> [Dataset entries]:
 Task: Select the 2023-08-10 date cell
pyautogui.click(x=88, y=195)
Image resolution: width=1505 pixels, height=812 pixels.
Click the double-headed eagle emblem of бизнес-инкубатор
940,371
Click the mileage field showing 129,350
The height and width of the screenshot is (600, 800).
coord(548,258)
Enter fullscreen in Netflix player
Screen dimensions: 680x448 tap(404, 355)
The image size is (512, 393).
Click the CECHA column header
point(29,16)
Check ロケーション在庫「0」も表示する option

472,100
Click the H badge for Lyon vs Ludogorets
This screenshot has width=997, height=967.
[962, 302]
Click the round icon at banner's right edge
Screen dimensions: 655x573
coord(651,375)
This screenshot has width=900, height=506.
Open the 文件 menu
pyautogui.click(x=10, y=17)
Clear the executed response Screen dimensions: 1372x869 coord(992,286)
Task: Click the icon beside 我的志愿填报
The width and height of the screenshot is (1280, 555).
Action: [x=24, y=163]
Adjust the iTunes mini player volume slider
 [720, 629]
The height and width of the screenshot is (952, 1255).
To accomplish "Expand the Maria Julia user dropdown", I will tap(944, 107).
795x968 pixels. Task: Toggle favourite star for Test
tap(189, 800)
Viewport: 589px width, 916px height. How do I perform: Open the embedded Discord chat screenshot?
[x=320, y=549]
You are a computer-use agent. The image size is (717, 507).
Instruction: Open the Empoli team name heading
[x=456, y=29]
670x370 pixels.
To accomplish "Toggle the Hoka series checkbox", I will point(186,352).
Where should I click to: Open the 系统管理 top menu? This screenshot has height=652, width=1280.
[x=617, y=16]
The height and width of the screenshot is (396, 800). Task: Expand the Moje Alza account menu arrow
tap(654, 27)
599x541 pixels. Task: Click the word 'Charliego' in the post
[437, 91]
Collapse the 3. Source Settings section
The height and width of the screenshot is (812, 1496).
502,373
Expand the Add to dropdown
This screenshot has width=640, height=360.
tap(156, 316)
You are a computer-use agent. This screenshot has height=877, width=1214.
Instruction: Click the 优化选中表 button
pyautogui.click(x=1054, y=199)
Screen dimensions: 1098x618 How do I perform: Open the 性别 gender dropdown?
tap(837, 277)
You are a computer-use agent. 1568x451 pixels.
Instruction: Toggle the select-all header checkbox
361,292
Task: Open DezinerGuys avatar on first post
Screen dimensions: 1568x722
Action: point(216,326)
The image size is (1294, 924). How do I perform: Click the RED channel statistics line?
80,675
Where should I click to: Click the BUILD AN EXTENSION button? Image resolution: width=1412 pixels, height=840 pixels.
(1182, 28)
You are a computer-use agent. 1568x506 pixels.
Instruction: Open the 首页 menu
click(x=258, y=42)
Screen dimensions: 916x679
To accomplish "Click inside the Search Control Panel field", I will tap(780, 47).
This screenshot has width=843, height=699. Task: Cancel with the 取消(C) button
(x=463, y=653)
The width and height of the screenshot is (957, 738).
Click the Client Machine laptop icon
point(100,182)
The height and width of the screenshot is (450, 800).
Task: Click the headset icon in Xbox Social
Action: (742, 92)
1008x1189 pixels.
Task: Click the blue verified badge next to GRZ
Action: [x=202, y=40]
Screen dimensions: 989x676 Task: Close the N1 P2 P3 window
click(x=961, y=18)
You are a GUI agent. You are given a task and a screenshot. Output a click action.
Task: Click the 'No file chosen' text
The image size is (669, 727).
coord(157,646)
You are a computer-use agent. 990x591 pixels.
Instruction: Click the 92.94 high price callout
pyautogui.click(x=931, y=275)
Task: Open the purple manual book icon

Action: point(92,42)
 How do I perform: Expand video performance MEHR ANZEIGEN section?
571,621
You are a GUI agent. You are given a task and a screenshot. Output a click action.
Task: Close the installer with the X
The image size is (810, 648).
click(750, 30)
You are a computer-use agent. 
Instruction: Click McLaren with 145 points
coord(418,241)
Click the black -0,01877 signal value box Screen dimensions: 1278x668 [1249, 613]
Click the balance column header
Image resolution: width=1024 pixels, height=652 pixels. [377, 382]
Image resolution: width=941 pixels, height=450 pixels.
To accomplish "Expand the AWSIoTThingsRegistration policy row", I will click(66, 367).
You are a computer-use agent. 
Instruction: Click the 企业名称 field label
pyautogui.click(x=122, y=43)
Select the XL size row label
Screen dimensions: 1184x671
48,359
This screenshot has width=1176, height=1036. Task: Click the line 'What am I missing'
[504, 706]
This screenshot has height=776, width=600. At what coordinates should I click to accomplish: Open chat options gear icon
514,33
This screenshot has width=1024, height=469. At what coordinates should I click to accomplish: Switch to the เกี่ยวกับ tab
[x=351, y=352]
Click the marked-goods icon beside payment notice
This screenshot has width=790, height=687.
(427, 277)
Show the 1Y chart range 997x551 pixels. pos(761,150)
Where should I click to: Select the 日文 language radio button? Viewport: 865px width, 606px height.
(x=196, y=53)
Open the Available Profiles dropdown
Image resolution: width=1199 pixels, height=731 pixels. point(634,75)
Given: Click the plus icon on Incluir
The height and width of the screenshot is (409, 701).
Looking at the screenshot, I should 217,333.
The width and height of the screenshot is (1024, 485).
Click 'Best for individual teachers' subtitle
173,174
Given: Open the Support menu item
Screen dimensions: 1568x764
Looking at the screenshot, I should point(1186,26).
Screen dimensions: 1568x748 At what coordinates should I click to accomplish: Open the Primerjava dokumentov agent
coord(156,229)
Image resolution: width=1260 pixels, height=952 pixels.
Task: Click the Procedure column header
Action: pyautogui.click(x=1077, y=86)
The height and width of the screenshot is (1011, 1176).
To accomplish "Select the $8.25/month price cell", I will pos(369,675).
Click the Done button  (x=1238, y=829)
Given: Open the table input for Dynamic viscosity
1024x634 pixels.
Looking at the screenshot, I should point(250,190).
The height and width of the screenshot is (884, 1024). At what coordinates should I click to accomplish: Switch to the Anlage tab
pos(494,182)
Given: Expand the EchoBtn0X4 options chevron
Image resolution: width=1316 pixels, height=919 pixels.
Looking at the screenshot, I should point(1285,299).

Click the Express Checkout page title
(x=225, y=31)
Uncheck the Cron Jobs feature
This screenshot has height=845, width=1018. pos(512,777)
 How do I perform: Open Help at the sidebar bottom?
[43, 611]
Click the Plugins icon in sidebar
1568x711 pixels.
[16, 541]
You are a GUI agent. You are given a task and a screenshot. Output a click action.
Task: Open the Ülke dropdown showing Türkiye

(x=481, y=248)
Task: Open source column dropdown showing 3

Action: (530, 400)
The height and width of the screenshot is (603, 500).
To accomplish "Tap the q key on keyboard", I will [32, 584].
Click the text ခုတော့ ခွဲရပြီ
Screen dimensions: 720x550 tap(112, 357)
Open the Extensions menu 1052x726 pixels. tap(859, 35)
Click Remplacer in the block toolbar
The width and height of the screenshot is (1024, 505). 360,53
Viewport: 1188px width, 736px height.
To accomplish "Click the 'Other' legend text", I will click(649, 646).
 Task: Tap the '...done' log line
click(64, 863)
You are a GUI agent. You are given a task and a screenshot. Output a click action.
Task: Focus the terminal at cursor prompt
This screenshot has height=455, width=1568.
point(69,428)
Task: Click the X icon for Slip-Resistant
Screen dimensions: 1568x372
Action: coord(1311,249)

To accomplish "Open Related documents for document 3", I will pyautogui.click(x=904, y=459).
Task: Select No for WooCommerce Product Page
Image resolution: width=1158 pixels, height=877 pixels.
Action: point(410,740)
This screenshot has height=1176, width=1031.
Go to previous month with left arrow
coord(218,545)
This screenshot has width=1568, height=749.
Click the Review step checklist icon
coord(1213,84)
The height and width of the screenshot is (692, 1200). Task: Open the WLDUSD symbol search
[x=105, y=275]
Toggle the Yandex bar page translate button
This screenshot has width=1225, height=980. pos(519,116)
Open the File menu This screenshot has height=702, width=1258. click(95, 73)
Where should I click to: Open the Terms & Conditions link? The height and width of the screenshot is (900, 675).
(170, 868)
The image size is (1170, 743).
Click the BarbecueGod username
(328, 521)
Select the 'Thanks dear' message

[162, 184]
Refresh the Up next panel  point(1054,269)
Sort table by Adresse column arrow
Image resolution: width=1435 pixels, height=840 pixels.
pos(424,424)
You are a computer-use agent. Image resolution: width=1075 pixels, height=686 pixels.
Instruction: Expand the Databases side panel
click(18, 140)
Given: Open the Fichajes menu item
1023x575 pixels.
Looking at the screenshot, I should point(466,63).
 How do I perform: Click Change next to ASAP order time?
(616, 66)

> [Task brief]: Pull out all lines in the data above that include "will".

> [Result for this task]:
To accomplish "Expand the Maria Julia user dropdown", I will tap(944, 107).
To accomplish "Toggle the Hoka series checkbox", I will point(186,352).
To accomplish "Click inside the Search Control Panel field", I will tap(780, 47).
To accomplish "Expand the AWSIoTThingsRegistration policy row", I will click(66, 367).
To accomplish "Select the $8.25/month price cell", I will pos(369,675).
To accomplish "Tap the q key on keyboard", I will [32, 584].
To accomplish "Click the 'Other' legend text", I will click(649, 646).
To accomplish "Open Related documents for document 3", I will pyautogui.click(x=904, y=459).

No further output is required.